| Task brief |
Lay out the lines from the one containing "Open Collection Site" through the one containing "click(394, 237)", inclusive, as a JSON list of strings, one string per line, leaving out blank lines.

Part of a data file

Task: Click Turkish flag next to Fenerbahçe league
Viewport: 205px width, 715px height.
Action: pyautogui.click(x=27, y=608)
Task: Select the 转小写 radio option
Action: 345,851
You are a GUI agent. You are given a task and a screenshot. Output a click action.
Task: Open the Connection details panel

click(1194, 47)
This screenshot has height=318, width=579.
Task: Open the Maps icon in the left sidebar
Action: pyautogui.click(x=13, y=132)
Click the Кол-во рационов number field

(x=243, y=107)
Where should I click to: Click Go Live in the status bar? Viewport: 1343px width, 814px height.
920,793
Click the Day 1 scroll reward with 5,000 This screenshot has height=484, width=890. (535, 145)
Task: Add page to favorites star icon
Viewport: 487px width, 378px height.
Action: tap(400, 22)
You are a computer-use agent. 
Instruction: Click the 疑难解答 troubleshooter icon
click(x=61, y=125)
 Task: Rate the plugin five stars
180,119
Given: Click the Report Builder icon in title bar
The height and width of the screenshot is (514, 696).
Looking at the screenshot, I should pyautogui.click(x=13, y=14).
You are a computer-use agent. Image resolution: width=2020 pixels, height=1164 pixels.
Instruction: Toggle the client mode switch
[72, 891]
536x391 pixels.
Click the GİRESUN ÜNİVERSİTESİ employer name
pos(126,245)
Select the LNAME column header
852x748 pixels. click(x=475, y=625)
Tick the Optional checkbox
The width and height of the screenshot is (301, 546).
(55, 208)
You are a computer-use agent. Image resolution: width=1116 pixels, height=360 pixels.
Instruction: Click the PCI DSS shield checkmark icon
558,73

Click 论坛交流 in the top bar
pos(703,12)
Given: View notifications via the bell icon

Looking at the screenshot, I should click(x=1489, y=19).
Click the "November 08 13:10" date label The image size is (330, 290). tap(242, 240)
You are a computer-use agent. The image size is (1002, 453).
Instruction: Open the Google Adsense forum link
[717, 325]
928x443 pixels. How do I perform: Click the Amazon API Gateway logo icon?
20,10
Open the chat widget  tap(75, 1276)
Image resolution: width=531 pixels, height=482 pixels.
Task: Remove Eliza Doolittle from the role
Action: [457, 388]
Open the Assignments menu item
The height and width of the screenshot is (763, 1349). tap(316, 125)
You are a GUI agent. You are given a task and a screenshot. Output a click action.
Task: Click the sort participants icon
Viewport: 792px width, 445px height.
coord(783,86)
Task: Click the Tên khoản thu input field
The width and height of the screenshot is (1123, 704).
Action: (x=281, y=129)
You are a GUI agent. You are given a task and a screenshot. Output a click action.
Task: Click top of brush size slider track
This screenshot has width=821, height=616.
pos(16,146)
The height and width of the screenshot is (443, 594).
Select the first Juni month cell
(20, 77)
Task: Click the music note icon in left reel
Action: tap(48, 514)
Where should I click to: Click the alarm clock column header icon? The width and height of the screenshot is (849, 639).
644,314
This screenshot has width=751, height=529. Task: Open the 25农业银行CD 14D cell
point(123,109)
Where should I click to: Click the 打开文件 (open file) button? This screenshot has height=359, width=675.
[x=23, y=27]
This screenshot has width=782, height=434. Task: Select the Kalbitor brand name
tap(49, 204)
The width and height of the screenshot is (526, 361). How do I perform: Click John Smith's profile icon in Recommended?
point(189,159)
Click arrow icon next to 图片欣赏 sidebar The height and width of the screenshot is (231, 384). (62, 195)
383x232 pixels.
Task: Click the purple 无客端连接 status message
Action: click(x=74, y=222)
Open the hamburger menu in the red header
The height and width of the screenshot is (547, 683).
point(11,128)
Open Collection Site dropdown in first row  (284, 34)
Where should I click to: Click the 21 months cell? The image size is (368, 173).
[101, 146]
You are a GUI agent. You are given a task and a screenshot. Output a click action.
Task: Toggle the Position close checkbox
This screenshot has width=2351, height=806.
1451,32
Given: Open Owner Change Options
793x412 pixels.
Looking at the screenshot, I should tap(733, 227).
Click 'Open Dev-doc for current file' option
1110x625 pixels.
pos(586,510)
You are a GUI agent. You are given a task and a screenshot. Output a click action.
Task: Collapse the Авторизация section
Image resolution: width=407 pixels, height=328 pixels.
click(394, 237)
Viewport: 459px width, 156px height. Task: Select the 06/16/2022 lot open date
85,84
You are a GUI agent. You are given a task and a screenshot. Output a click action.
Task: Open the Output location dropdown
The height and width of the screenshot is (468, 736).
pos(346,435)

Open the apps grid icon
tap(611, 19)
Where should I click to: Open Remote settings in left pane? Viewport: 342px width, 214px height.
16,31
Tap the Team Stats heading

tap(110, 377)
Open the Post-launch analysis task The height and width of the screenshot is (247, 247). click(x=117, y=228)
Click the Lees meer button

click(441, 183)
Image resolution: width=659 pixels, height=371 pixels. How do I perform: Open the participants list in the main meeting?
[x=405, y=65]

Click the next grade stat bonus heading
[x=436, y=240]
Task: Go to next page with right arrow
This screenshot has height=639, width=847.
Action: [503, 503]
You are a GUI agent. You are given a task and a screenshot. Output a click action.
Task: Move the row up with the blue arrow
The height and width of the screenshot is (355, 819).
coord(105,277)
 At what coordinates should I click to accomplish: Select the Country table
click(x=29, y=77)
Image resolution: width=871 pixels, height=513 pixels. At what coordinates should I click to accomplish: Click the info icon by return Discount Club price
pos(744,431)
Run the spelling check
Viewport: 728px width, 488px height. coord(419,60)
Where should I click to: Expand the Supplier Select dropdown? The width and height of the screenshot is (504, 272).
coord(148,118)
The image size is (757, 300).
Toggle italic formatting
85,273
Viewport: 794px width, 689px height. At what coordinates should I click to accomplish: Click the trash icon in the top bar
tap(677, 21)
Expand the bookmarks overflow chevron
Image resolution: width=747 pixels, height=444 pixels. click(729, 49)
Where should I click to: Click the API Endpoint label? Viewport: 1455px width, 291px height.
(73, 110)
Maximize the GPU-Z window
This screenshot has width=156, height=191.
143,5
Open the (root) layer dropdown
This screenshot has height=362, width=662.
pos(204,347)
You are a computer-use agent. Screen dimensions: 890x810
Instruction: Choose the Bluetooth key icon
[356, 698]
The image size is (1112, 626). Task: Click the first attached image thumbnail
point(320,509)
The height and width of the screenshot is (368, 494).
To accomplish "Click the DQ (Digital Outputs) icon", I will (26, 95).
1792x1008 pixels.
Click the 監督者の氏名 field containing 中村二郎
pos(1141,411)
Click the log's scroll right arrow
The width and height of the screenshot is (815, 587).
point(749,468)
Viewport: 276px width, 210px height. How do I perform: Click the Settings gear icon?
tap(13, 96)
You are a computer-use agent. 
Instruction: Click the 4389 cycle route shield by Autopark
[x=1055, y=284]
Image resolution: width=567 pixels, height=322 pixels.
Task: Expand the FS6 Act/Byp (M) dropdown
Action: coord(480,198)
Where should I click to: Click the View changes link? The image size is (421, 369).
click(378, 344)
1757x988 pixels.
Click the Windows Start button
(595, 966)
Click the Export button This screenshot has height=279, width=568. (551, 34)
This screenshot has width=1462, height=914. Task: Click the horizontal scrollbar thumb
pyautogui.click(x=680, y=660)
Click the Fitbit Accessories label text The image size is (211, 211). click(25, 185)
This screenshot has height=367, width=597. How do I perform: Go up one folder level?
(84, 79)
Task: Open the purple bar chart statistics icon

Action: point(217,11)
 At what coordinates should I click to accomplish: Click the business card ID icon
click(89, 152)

| Response to this task |
[
  "Open Collection Site dropdown in first row  (284, 34)",
  "Where should I click to: Click the 21 months cell? The image size is (368, 173).",
  "[101, 146]",
  "You are a GUI agent. You are given a task and a screenshot. Output a click action.",
  "Task: Toggle the Position close checkbox",
  "This screenshot has width=2351, height=806.",
  "1451,32",
  "Given: Open Owner Change Options",
  "793x412 pixels.",
  "Looking at the screenshot, I should tap(733, 227).",
  "Click 'Open Dev-doc for current file' option",
  "1110x625 pixels.",
  "pos(586,510)",
  "You are a GUI agent. You are given a task and a screenshot. Output a click action.",
  "Task: Collapse the Авторизация section",
  "Image resolution: width=407 pixels, height=328 pixels.",
  "click(394, 237)"
]